The data:

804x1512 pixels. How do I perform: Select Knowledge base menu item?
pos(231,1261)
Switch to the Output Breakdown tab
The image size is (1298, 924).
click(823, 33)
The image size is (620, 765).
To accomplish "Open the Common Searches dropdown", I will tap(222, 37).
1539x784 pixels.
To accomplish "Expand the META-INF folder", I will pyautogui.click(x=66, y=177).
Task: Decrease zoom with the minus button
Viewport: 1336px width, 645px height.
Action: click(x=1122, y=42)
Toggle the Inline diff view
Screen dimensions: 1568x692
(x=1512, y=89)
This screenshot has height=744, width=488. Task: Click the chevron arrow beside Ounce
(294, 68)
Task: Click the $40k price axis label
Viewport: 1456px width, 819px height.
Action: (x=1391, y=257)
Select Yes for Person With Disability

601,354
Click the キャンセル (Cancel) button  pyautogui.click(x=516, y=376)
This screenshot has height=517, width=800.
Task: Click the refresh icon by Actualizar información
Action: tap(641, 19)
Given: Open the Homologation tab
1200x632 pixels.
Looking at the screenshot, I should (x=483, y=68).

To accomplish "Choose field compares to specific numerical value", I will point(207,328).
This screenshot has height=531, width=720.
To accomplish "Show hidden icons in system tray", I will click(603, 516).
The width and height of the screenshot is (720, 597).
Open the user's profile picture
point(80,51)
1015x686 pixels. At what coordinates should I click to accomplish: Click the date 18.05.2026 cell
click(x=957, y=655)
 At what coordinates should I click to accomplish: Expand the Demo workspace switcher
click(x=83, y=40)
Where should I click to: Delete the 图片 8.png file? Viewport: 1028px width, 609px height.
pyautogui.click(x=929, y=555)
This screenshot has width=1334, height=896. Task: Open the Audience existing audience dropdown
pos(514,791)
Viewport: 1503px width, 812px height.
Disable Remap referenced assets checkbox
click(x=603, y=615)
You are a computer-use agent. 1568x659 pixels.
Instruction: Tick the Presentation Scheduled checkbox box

Problem to work on: Your task is to transcribe the listing above in full and exactly.

Written solution:
804x1512 pixels. How do I perform: Select Knowledge base menu item?
pos(231,1261)
Switch to the Output Breakdown tab
The image size is (1298, 924).
click(823, 33)
The image size is (620, 765).
To accomplish "Open the Common Searches dropdown", I will tap(222, 37).
1539x784 pixels.
To accomplish "Expand the META-INF folder", I will pyautogui.click(x=66, y=177).
Task: Decrease zoom with the minus button
Viewport: 1336px width, 645px height.
Action: click(x=1122, y=42)
Toggle the Inline diff view
Screen dimensions: 1568x692
(x=1512, y=89)
This screenshot has height=744, width=488. Task: Click the chevron arrow beside Ounce
(294, 68)
Task: Click the $40k price axis label
Viewport: 1456px width, 819px height.
Action: (x=1391, y=257)
Select Yes for Person With Disability

601,354
Click the キャンセル (Cancel) button  pyautogui.click(x=516, y=376)
This screenshot has height=517, width=800.
Task: Click the refresh icon by Actualizar información
Action: tap(641, 19)
Given: Open the Homologation tab
1200x632 pixels.
Looking at the screenshot, I should (x=483, y=68).

To accomplish "Choose field compares to specific numerical value", I will point(207,328).
This screenshot has height=531, width=720.
To accomplish "Show hidden icons in system tray", I will click(603, 516).
The width and height of the screenshot is (720, 597).
Open the user's profile picture
point(80,51)
1015x686 pixels. At what coordinates should I click to accomplish: Click the date 18.05.2026 cell
click(x=957, y=655)
 At what coordinates should I click to accomplish: Expand the Demo workspace switcher
click(x=83, y=40)
Where should I click to: Delete the 图片 8.png file? Viewport: 1028px width, 609px height.
pyautogui.click(x=929, y=555)
This screenshot has width=1334, height=896. Task: Open the Audience existing audience dropdown
pos(514,791)
Viewport: 1503px width, 812px height.
Disable Remap referenced assets checkbox
click(x=603, y=615)
You are a computer-use agent. 1568x659 pixels.
Instruction: Tick the Presentation Scheduled checkbox box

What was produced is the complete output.